TEXT:

* * * * * * *

ENGLEWOOD — World War II veteran Arthur Lang, 89, has reason to be grateful every holiday season, and he credits a Bible as his lucky charm.
He still carries his World War II Army-issued Bible that saved his life when he was shot in the chest in France on Oct. 22, 1944.
Lang was hit by a sniper whom he said was aiming for his heart.
The Bible, signed by President Franklin Roosevelt, absorbed most of the impact from the bullet before the bullet penetrated Lang’s chest.
The Bible’s gray cover has seen its share of wear and tear — a bullet passed through the front binding, every page and the back binding, before entering Lang’s chest — but the condition is remarkably good. The text is still legible despite a bullet-shaped hole, a reminder of a time when chaos was rampant and hope, a rare commodity.
The text has no smears and the pages are not faded.
“Whenever I went to combat, it was always in my pocket,” Lang said. “It was a First Testament Bible, which was given to all of the soldiers when they came in. I kept that Bible with me ever since basic training.”
After Lang was hit, he was taken to a field hospital in Nancy, France, and later to Paris. His condition deteriorated to the point where a priest read him his last rites. When he did not succumb to his wounds, Lang was moved again to a hospital in England where he lost a lung, spleen and two sections of ribs, among other injuries.

* * * * * * *

DATA SHOWN:

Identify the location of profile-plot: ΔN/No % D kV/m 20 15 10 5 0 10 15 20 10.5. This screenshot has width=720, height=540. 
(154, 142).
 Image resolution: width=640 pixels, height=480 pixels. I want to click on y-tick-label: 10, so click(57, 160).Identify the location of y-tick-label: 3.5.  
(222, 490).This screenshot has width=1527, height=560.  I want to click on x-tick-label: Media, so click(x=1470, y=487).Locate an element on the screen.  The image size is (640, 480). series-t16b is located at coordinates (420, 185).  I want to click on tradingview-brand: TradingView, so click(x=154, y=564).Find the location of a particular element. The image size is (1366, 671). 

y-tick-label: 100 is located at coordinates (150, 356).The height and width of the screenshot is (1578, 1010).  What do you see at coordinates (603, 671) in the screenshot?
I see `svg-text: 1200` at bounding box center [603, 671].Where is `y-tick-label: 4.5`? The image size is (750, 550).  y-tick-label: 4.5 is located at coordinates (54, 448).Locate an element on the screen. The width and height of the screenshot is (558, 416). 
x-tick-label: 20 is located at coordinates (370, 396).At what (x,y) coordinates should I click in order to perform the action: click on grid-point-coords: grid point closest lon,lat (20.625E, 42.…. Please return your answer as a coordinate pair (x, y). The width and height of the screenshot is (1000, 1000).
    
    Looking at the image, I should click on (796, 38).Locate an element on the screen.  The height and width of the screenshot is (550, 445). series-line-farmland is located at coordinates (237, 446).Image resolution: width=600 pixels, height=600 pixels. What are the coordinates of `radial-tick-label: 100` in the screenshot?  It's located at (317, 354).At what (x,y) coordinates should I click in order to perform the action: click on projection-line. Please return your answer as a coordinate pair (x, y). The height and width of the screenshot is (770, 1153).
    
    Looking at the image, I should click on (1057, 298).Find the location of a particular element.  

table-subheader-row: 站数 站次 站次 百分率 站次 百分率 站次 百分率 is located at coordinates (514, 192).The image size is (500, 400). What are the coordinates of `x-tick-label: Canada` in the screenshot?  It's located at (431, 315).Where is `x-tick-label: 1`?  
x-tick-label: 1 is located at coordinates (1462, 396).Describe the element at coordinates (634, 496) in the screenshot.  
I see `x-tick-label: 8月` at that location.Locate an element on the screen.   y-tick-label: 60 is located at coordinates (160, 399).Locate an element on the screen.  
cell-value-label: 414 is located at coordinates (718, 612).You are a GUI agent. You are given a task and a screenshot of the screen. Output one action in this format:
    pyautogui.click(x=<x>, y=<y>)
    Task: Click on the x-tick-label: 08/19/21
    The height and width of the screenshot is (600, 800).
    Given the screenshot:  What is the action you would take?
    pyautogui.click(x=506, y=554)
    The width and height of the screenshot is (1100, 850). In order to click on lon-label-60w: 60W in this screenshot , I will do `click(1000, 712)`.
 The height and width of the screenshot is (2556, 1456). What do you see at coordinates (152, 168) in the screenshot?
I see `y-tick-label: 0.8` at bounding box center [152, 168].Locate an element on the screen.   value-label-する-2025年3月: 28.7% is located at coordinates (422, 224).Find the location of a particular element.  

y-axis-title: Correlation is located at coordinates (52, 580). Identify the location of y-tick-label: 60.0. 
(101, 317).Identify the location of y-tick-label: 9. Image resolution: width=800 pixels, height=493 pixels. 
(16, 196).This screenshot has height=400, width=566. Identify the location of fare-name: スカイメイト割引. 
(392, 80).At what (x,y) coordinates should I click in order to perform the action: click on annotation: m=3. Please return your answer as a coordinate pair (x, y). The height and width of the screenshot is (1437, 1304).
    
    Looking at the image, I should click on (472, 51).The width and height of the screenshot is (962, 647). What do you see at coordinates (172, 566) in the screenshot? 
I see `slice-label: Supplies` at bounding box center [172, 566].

* * * * * * *

EXPLORE THE MATERIAL:
1. Copy the passage of the Arthur Lang article from "He still carries" to "for his heart." word for word.
2. According to the Arthur Lang article, who signed the Bible that Lang carried?

RESPONSES IN ORDER:
1.
He still carries his World War II Army-issued Bible that saved his life when he was shot in the chest in France on Oct. 22, 1944.
Lang was hit by a sniper whom he said was aiming for his heart.

2. President Franklin Roosevelt signed it.